Durante su estancia en el hotel Agatha parecía relajada: leía los periódicos mientras desayunaba, tomaba las aguas, recibía masajes, y jugaba al bridge y al billar con otros huéspedes. Parecían ser unas bonitas vacaciones.

Cuando Archibald Christie llegó al hotel, Agatha no le reconoció. Así se lo contó Archie a los periodistas que se habían congregado en el exterior. Dijo que la escritora había perdido la memoria por completo.

La pareja salió del hotel por la puerta trasera, intentando eludir a la prensa —no lo consiguieron —, y se trasladaron a Abney Hall, una magnífica mansión que era la residencia de Madge, la hermana mayor de Agatha, y de su marido. Allí la escritora permaneció unos meses recuperándose de lo sucedido.

Abney Hall

La explicación de la amnesia no satisfizo a nadie; al contrario, pareció enfurecer a buena parte del público, incluidos los miembros del parlamento, que debatieron sobre si se debía trasladar el coste de la búsqueda a la escritora.
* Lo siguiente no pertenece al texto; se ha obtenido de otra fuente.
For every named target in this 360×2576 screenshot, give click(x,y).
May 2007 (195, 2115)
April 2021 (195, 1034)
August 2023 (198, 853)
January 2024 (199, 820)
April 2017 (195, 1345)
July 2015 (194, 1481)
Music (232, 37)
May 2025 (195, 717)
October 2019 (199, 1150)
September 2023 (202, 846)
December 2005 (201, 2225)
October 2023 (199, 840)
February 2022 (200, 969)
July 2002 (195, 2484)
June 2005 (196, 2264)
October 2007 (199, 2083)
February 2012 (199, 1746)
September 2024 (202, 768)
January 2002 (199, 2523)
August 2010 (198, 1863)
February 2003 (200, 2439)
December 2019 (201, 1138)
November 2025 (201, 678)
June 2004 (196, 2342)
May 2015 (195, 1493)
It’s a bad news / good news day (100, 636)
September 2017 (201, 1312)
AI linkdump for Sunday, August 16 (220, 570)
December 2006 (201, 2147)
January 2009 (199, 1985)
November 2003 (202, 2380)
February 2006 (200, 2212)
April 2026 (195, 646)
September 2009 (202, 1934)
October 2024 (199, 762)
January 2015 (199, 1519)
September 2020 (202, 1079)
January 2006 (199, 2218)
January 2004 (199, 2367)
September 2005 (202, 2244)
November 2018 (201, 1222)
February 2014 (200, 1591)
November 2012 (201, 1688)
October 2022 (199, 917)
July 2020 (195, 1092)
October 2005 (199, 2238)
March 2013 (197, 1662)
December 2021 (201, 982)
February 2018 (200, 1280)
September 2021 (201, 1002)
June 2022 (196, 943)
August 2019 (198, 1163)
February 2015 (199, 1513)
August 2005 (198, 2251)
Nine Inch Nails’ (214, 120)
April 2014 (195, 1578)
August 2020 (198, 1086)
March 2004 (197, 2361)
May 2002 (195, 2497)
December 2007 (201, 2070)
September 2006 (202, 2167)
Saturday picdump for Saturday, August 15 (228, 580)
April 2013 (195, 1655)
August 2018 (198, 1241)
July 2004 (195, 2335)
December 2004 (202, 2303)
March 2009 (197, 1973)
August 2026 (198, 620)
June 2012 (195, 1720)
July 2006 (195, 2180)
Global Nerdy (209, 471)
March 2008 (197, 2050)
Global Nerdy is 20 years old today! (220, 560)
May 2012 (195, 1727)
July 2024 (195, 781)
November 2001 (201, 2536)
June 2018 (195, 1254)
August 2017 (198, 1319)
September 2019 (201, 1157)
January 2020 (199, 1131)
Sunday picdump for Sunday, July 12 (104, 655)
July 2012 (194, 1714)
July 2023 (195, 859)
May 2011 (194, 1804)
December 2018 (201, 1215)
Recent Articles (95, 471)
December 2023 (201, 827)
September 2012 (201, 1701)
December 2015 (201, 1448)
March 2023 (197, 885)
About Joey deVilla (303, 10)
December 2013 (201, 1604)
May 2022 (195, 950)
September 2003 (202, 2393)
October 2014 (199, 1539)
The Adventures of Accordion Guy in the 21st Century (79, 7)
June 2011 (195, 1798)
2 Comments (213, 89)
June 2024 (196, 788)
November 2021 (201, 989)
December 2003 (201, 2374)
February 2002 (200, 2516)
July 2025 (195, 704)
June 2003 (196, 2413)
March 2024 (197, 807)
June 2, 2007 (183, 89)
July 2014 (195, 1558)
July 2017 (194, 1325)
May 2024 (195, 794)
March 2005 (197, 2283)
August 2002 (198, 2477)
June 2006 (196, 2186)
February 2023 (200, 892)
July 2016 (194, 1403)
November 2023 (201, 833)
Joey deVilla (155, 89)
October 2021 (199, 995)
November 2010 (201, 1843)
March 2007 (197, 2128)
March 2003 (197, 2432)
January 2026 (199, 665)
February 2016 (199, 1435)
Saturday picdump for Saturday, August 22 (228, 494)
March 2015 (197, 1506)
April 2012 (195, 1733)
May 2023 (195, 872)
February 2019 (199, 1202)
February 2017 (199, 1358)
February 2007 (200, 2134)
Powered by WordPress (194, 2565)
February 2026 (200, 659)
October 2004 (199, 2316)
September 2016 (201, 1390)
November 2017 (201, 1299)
Para muchos, había sido una compleja trama urdida para incrementar las ventas de sus novelas; otros decían que el verdadero motivo era el deseo de Agatha de dar un escarmiento a su marido, haciendo que pesase sobre él la sospecha de su asesinato. El hecho se había convertido en debate nacional, y todos en el Reino Unido tenían su opinión.

Dos años después, en una entrevista concedida al Daily Mail, Agatha Christie dio su versión de los hechos. Confesó que aquella noche del 3 de diciembre de 1926 había salido de su casa “pensando en hacer una estupidez”, y que perdió el control de su automóvil. En el accidente se golpeó la cabeza, y todo se oscureció. Durante su estancia en el Old Swan, seguía a través de la prensa las noticias sobre su desaparición, pero era incapaz de reconocerse a sí misma en las fotografías ni en aquel nombre que nada le decía. Aseguró que pensaba que la escritora había muerto. Ella, como todos los ingleses, también tenía su opinión.

La explicación sólo convenció a unos pocos, pero es probable que lo que contó fuese lo que realmente ocurrió. Existe un término en psiquiatría, “fuga disociativa”, muy extraño pero real, que se adapta como un guante a lo descrito por Agatha. La tensión de los últimos meses, la muerte de su madre, el descubrimiento de que su matrimonio había llegado a su fin, podían haber provocado un episodio como el vivido por la escritora, en el que su memoria desapareció y en su mente se creó una nueva identidad.

Agatha y su madre

¿Era cierto o sólo una excusa bien trabajada? ¿Quién sabe? Lo que sí es cierto, es que el enigma acompañó a Agatha no sólo en sus obras; también se manifestó en su vida, una vida fascinante llena de viajes, de éxitos, de historias y de Historia, la que se merece la reina indiscutible del misterio. A los demás, por fortuna, nos quedan sus novelas.